[THE DATA]

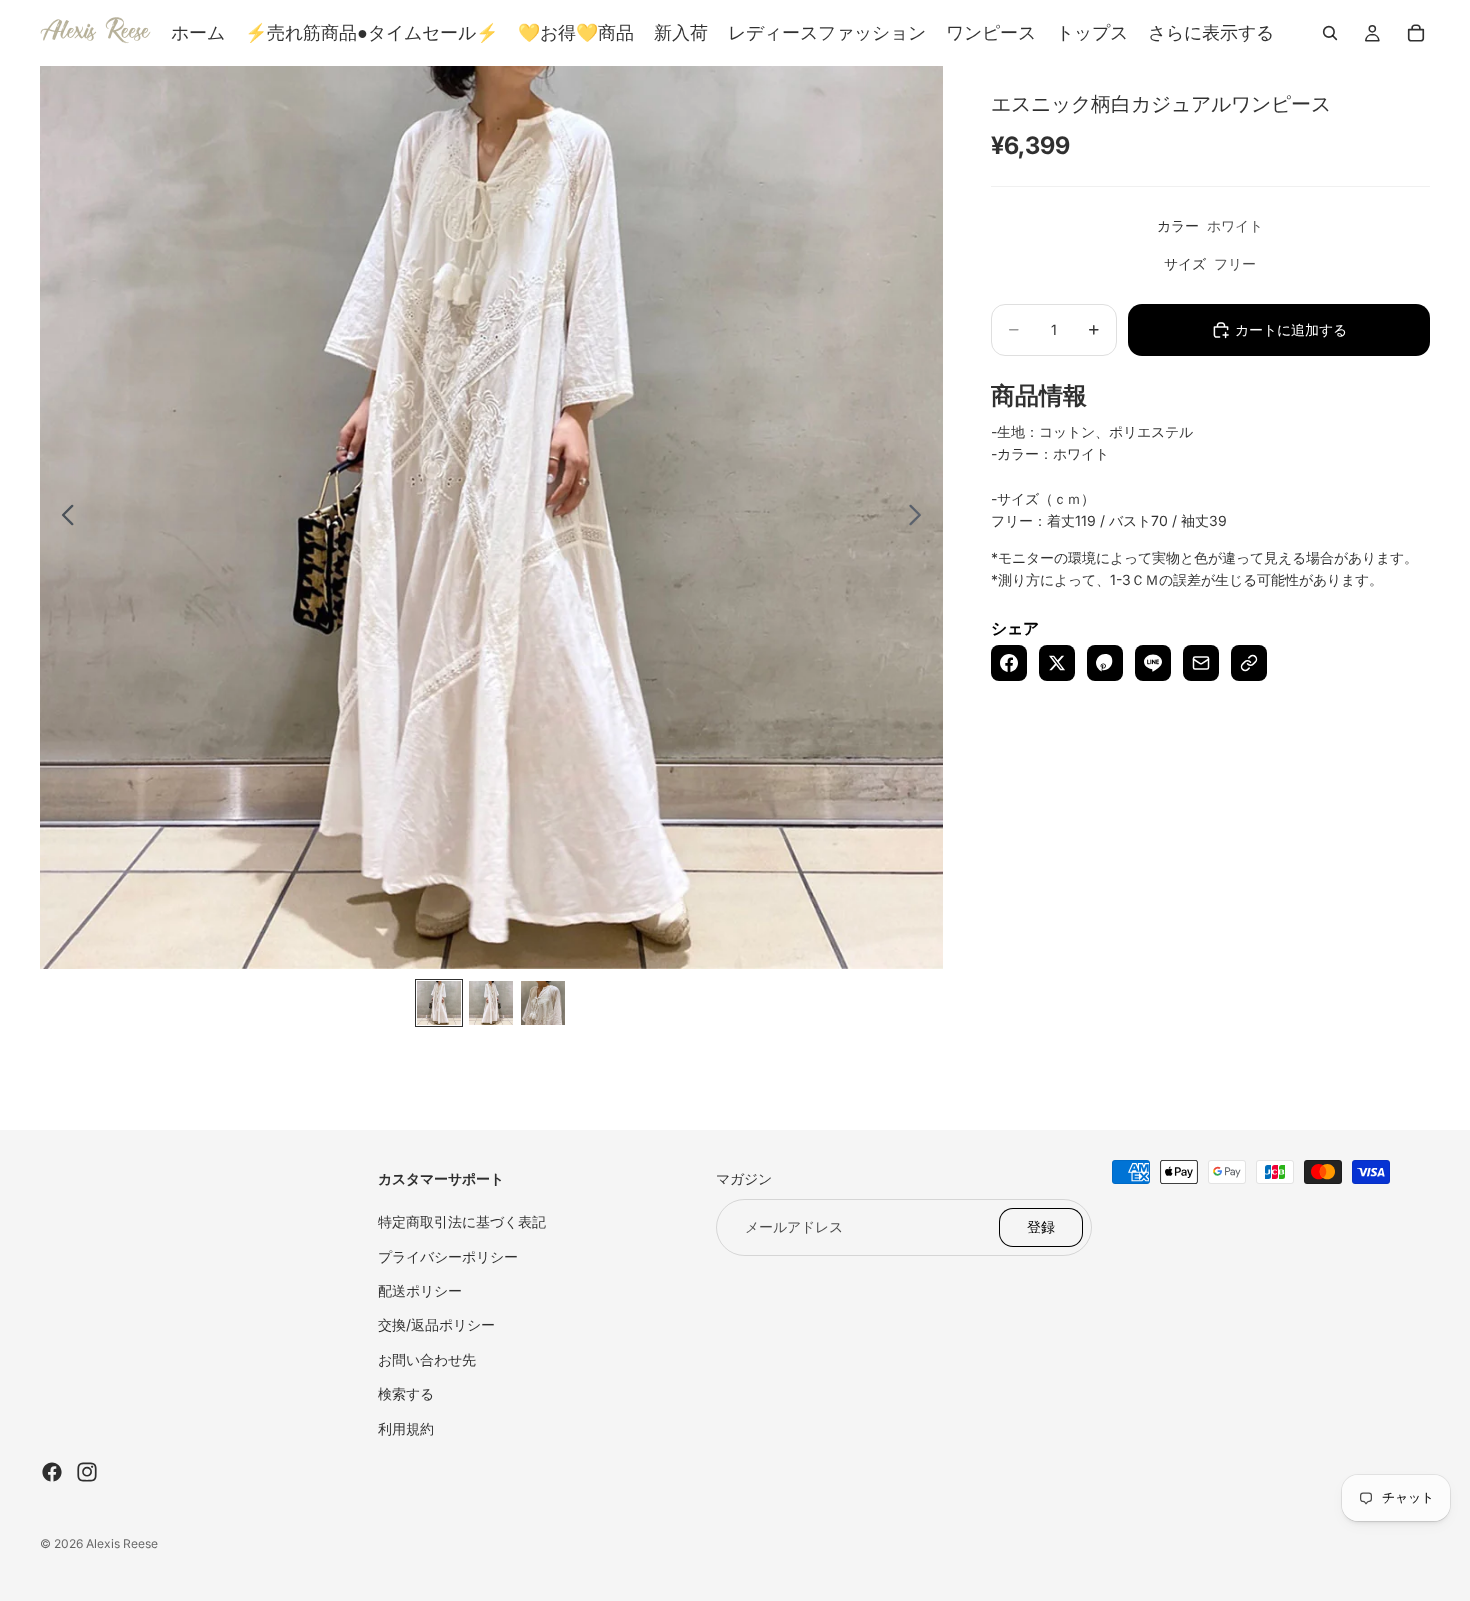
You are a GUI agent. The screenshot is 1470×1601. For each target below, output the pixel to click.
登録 (1041, 1226)
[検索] (1330, 33)
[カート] (1416, 33)
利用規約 (406, 1428)
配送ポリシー (420, 1290)
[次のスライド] (920, 518)
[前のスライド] (62, 518)
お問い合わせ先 (427, 1359)
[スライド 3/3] (543, 1003)
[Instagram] (87, 1472)
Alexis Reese (122, 1543)
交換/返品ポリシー (436, 1324)
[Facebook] (52, 1472)
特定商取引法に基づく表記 (462, 1221)
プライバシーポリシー (448, 1256)
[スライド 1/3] (439, 1003)
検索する (406, 1393)
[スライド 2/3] (491, 1003)
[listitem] (1211, 33)
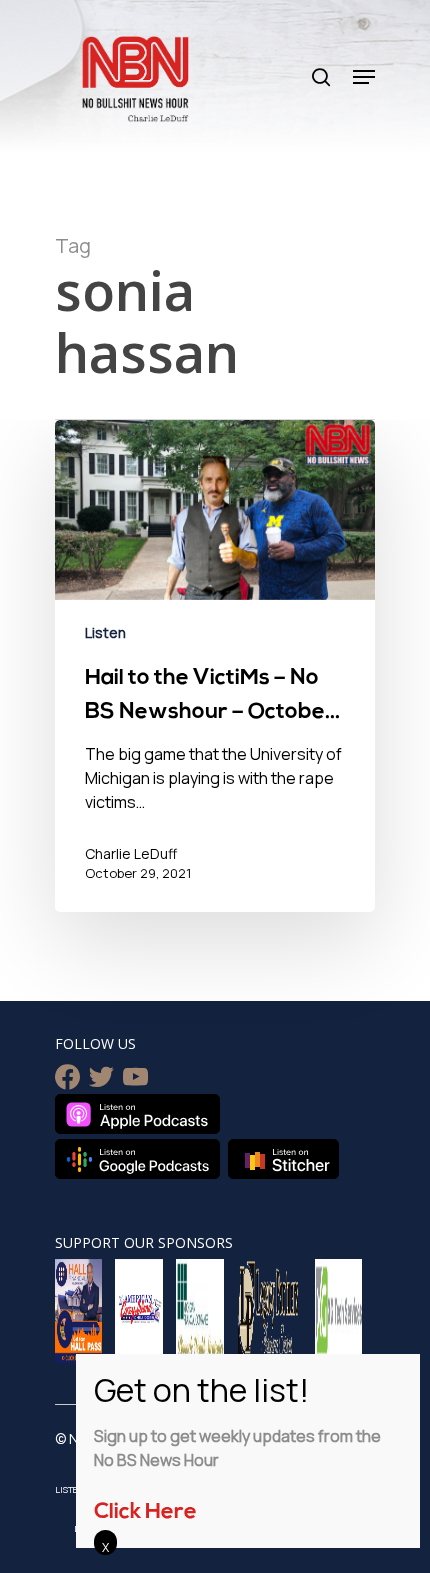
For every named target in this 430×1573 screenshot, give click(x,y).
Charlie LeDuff (131, 853)
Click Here (145, 1512)
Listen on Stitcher (283, 1159)
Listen (105, 632)
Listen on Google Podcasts (137, 1159)
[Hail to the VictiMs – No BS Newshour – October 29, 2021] (215, 666)
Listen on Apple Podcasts (137, 1114)
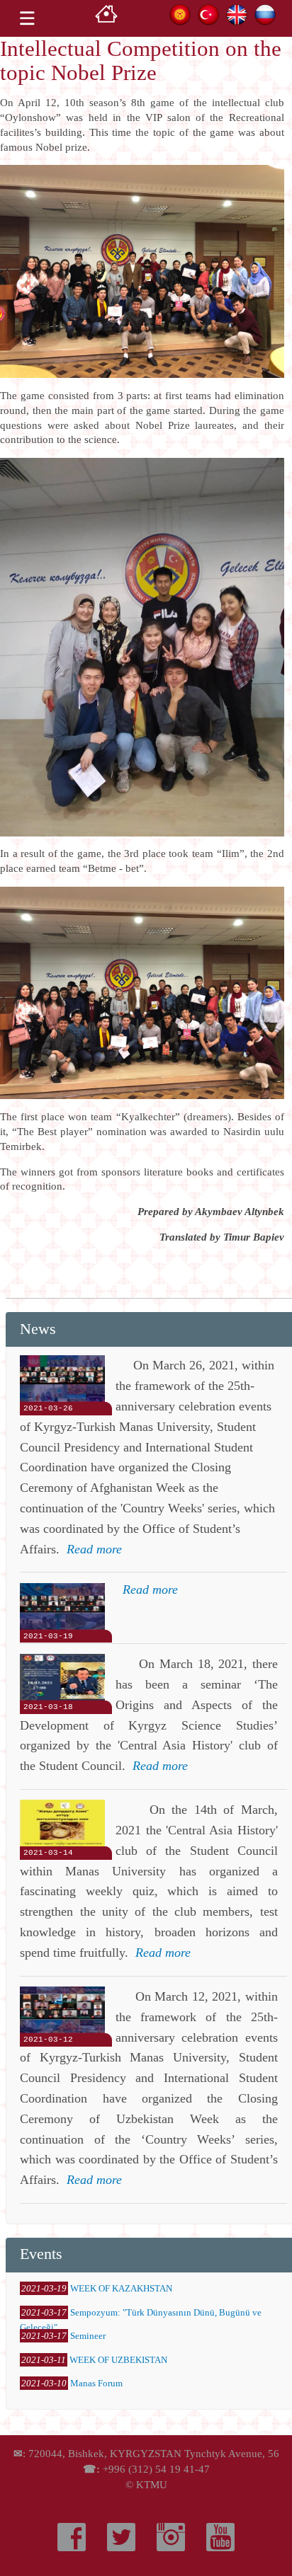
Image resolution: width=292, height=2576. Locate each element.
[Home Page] (106, 18)
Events (41, 2253)
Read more (94, 1549)
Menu (27, 18)
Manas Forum (96, 2383)
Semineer (88, 2335)
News (38, 1329)
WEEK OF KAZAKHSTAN (121, 2288)
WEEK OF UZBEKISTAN (118, 2359)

[EXERCISE DESCRIPTION] Please reproduce the entries above line by line, exactly, leaving out each image.

[EXERCISE SOLUTION]
You are a GUI agent. The screenshot is 1470×1601. For each target below, output the pixel to click.
登録 (1041, 1226)
[検索] (1330, 33)
[カート] (1416, 33)
利用規約 (406, 1428)
配送ポリシー (420, 1290)
[次のスライド] (920, 518)
[前のスライド] (62, 518)
お問い合わせ先 (427, 1359)
[スライド 3/3] (543, 1003)
[Instagram] (87, 1472)
Alexis Reese (122, 1543)
交換/返品ポリシー (436, 1324)
[Facebook] (52, 1472)
特定商取引法に基づく表記 (462, 1221)
プライバシーポリシー (448, 1256)
[スライド 1/3] (439, 1003)
検索する (406, 1393)
[スライド 2/3] (491, 1003)
[listitem] (1211, 33)
For every named target in this 430×1573 screenshot, give click(x,y).
Charlie LeDuff (131, 853)
Click Here (145, 1512)
Listen on Stitcher (283, 1159)
Listen (105, 632)
Listen on Google Podcasts (137, 1159)
[Hail to the VictiMs – No BS Newshour – October 29, 2021] (215, 666)
Listen on Apple Podcasts (137, 1114)
Image resolution: width=292, height=2576. Locate each element.
[Home Page] (106, 18)
Events (41, 2253)
Read more (94, 1549)
Menu (27, 18)
Manas Forum (96, 2383)
Semineer (88, 2335)
News (38, 1329)
WEEK OF KAZAKHSTAN (121, 2288)
WEEK OF UZBEKISTAN (118, 2359)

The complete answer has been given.